00:58 My name is Hildegard Westerkamp and I’m in Vancouver, in my home.
2:21 I think I started piano… I had a teacher when I was 15 who was probably my best ever teacher.
2:36 By that time I was already a bit ruined by that other piano teacher. I had never really learned to play the heart. It was a very routine learning. By that time I played Mozart sonatas or whatever, but I had not learned to listen at all. And I also had not learned to have confidence and trust.
The piano is such an interesting instrument because you think it just makes the music it doesn’t matter what you do. It’s this big machine, right? The idea that my touch could actually change that had never occurred to me.
She was also a listener on many other levels. She also listened to me as a struggling teenager.
I would come to her lessons and we would sometimes just talk. I think what it probably did teach me also: what it’s like when somebody listens to another person. That was an experience I had not really had.

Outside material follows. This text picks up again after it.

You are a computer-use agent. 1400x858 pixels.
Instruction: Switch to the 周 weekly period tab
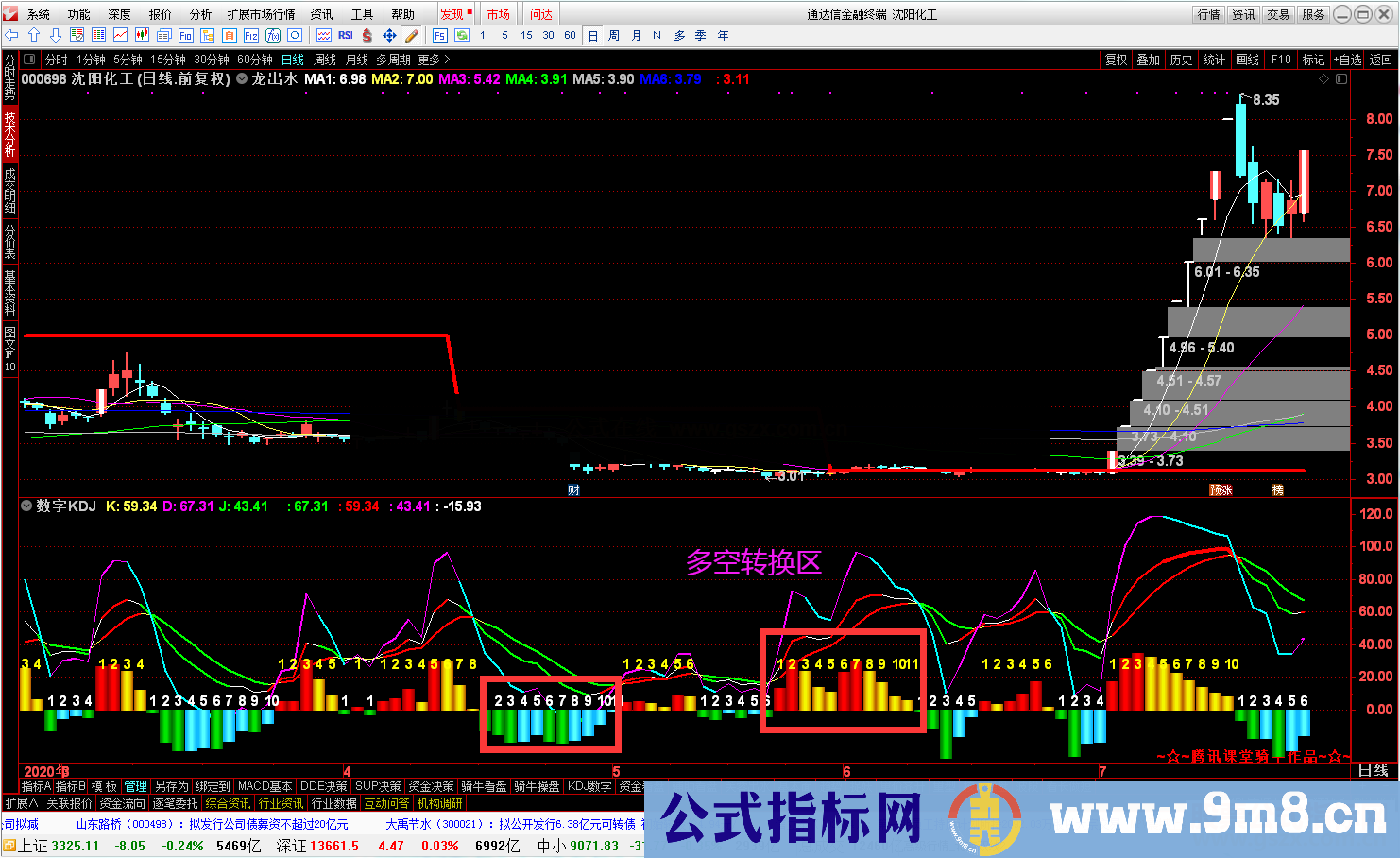pos(612,35)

I was not made out to be a pianist.
I never wanted to be a pianist.
All I wanted to do was listen.
How many birds have you heard today?
What was the first sound you heard this morning?
How many airplanes have you heard today?
6:40 A soundwalk is an opportunity to go for a walk and listen to everything that you hear.
7:04 What sounds drift up from the valley?
As we’ve become more conscious about ecology being a relationship between environment and person, so in a soundwalk, it is an opportunity to examine our relationship as listener to the environment. And that way you also get to know what kind of listener you actually are.
8:10 We listen altogether in a group. Afterwards, very crucial, we have a discussion about the experience.
8:35 To me a soundwalk is just a framework that you give to others to give the opportunity to get in touch with your own listening.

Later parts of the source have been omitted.